DOCUMENT EXCERPT.
Altogether, the paragraphs I copied and pasted for my own notes amounted to 6,467 words. I think I’m going to be saying “see Taylor (2003)” for many years to come, because there is, to my knowledge, almost nothing out there right now that attests to and celebrates the lived experience of everyday ballet teaching and ballet dancing. What is more commonly represented and what is studied is the rarified world of professional ballet companies, or the vocational training that serves as preparation for them, as if this were the platonic ideal of ballet of which dancing in church halls is a corruption, or not even an instance at all. And that would be correct, because the two are different things, but it takes a doctoral thesis to unpick the political and ideological problems that confuse them. Increasingly, dance education research also focuses on the experience of dance students in higher education, but that’s another story. 

One of the things that she dissects is the idea that there is something  old-fashioned, “traditional” and anti-progressive about ballet teaching (and therefore morally wrong), and something inherently ideologically pure about state education and child-centred progressive education philosophies.  In her interviews with children about how they felt about it, something quite different emerged: they like dance school, because they get seen, not stuck at the back of the class. It’s so simple, and yet I hadn’t really thought of it before: of course, for all the formality of ballet class, there are times when it’s your turn, when you’re in the centre, when your line is at the front, when it’s your turn to come from the corner. You get seen. You get corrected, not because you’re wrong, but to get better.

WHAT THIS TASK INVOLVES.
Restate the passage on ballet teaching from the words "One of the things" through the words "to get better.", swapping "dance school" for "ballet school".

RECORDS SUPPLIED.
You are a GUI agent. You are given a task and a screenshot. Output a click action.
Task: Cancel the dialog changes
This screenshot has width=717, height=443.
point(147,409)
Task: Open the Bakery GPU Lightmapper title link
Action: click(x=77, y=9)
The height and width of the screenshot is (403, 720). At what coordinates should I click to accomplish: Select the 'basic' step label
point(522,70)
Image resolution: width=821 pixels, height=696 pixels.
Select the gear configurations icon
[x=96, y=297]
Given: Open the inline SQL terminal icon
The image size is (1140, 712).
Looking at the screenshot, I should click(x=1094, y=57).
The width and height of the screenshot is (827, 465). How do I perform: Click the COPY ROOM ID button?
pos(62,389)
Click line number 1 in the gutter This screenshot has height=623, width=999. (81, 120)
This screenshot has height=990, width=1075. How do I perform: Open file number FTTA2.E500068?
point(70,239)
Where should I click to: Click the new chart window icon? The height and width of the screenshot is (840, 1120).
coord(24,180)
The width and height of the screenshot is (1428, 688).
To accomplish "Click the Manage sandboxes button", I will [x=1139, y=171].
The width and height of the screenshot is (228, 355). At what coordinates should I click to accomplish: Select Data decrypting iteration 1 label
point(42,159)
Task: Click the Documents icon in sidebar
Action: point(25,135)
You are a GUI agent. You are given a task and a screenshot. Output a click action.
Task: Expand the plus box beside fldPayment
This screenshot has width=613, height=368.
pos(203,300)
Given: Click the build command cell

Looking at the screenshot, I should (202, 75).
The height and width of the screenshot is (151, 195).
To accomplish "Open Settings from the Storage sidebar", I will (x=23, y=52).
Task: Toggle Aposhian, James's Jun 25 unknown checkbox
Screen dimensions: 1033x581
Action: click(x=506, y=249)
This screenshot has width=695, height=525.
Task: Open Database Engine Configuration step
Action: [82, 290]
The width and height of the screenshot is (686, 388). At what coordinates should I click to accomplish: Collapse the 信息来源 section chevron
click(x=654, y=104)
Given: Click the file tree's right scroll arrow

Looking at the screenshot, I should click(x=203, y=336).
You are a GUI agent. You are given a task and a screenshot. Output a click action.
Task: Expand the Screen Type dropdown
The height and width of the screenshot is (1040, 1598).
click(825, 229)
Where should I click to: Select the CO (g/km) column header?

SOLUTION TO THIS EXERCISE.
One of the things that she dissects is the idea that there is something  old-fashioned, “traditional” and anti-progressive about ballet teaching (and therefore morally wrong), and something inherently ideologically pure about state education and child-centred progressive education philosophies.  In her interviews with children about how they felt about it, something quite different emerged: they like ballet school, because they get seen, not stuck at the back of the class. It’s so simple, and yet I hadn’t really thought of it before: of course, for all the formality of ballet class, there are times when it’s your turn, when you’re in the centre, when your line is at the front, when it’s your turn to come from the corner. You get seen. You get corrected, not because you’re wrong, but to get better.